4. Incorrect Sorting with Multiple Keys

When implementing custom sorting with both power value and the number itself, the secondary sort criterion might be implemented incorrectly.

Problem Example:

# Incorrect: This doesn't handle ties in power values properly
sorted_numbers = sorted(numbers, key=lambda x: calculate_power(x))

Solution: Python's stable sort naturally preserves the original order for equal keys, so the simple version works:

sorted_numbers = sorted(numbers, key=calculate_power)

Or explicitly specify both criteria:

sorted_numbers = sorted(numbers, key=lambda x: (calculate_power(x), x))

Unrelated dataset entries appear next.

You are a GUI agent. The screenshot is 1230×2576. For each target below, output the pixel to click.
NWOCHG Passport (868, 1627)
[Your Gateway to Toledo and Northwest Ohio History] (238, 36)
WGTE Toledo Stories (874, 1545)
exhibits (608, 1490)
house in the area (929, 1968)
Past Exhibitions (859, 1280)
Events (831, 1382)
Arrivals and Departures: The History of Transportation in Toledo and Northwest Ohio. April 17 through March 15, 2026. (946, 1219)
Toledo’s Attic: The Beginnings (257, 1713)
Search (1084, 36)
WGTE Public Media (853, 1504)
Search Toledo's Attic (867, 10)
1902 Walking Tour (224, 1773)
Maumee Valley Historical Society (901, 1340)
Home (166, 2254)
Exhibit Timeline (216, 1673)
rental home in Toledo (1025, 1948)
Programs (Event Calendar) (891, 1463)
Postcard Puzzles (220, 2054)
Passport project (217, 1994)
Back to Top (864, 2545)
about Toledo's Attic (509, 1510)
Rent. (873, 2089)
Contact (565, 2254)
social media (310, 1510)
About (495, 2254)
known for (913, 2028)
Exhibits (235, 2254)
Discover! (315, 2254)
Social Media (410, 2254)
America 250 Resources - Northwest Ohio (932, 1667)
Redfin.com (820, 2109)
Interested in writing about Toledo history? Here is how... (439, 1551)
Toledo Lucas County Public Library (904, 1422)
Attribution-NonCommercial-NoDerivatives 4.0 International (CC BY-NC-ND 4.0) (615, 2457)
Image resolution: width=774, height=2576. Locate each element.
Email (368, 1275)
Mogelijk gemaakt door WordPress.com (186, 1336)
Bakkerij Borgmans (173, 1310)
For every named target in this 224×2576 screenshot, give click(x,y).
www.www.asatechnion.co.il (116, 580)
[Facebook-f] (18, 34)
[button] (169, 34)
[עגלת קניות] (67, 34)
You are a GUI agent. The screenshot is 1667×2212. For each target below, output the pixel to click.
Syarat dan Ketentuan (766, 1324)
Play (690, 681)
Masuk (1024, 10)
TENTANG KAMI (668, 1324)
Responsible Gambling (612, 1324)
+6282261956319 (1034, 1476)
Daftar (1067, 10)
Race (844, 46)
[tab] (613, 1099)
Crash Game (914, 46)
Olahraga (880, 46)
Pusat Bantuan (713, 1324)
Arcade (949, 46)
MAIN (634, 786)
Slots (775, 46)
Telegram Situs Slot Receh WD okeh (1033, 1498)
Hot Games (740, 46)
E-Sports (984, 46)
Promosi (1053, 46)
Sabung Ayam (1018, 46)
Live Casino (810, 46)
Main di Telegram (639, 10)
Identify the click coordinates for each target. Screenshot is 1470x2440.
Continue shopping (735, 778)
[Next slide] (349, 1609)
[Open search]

5. Recursive Implementation Stack Overflow

A recursive implementation without proper tail recursion optimization can cause stack overflow for numbers with high power values.

Problem Example:

def calculate_power_recursive(x: int) -> int:
    if x == 1:
        return 0
    if x % 2 == 0:
        return 1 + calculate_power_recursive(x // 2)
    else:
        return 1 + calculate_power_recursive(3 * x + 1)
# Can cause RecursionError for large power values

Solution: Use the iterative approach as shown in the original solution, which avoids stack overflow issues entirely.